Visual impressions from the tundra and the sea – Chukotka
Jaroslava Panáková – http://pamodaj.com/
The sub-discipline “Visual Anthropology” has played an important role in the development of my professional expertise. Besides the studies of visual perception and representations, the use of visual methods in data collection and analysis, teaching and public projects (my other family, Yupik Eskimo Symposium), I have produced my own ethnographic films, videos, and photographs. It began with my studies of documentary film-making at the prestigious Film Institute (FAMU) in Prague. At that time, I made two ethnographic films, which resulted from – and had feedback upon –- my anthropological research. These films explore the experiences of Siberian migrants of urban life (Seagull Flying against the Wind, 2005, 15’) and the transformation of a Chukchi- Yup‘ik hamlet into a tourist resort (Being a Tourist at Home, 2009, 38’). I also experimented with various genres, which resulted in an auto-ethnographic diary (faux pas. Fopíčko, 2008, 30’) and an anthropological observational musical (Immigration office Prague ‘07, 2007, 25’). Recently, I made another ethnographic film based on my research on death in Russian Beringia (Five Lives, 2016, 65’).
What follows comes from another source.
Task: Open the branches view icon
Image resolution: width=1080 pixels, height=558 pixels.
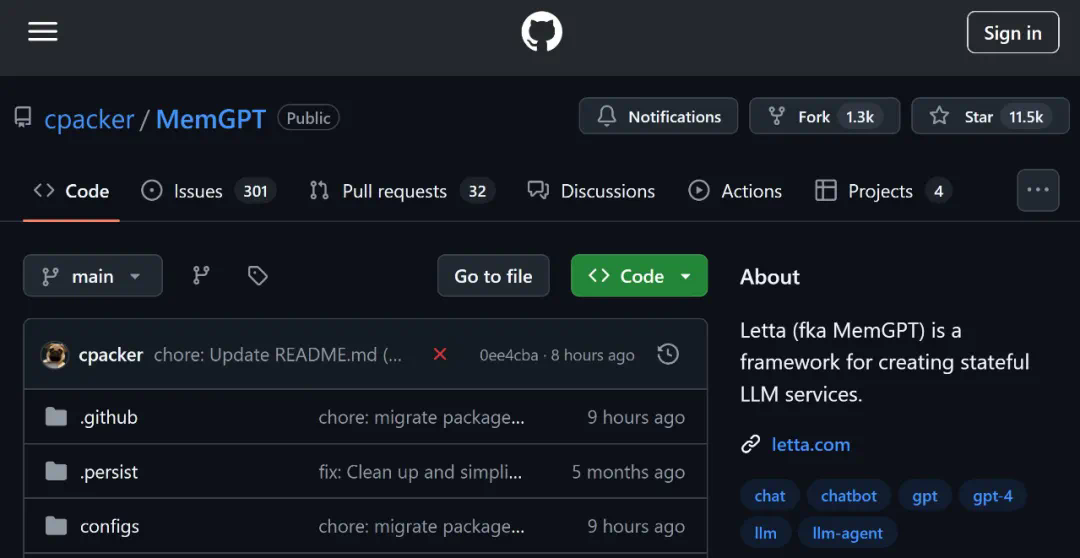Action: pos(201,276)

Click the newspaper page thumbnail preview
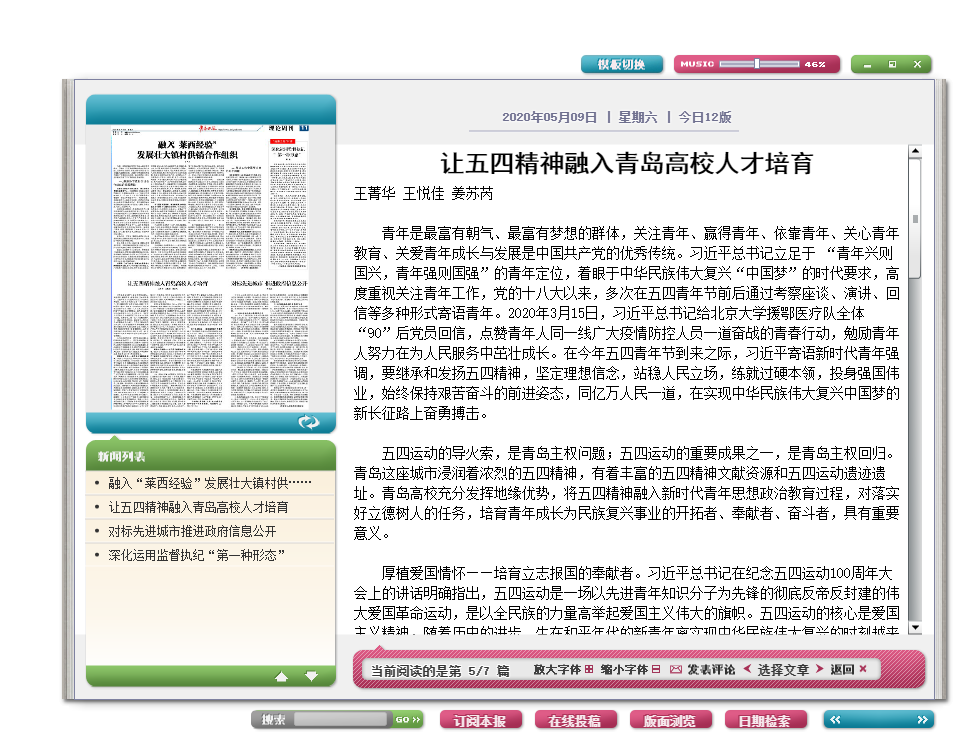click(x=211, y=265)
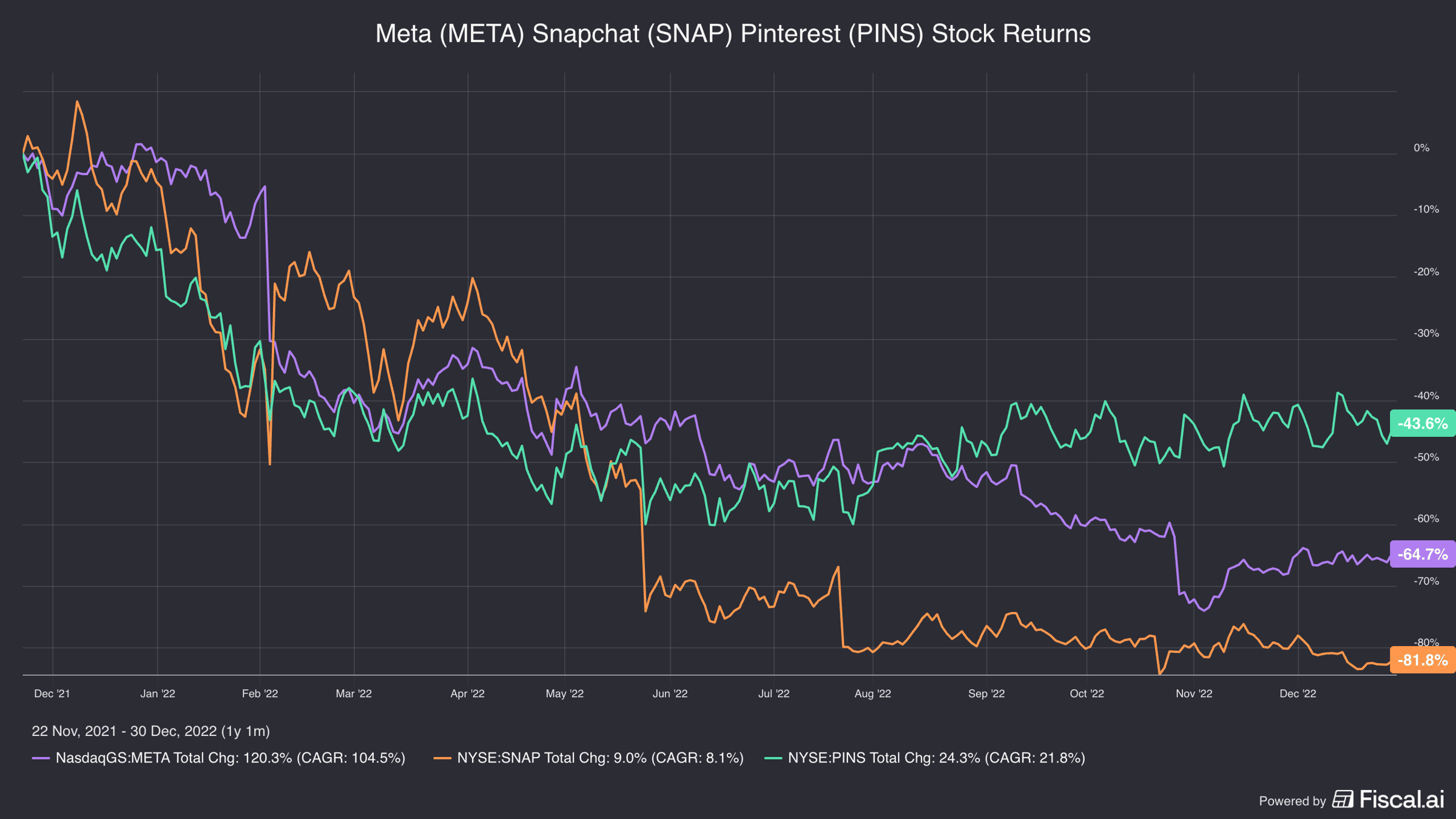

I was also engaged in curating an exhibition on the same topic, Different Colours of White – Eskimo is not dead (2013), which, besides incorporating the work of five artists, also included my double-screen video projection (WHALE dance and Whale DANCE, 3’).
The video impressions on this web site reflect my (visual) brainstorming on the local perception(s) of the tundra and the sea.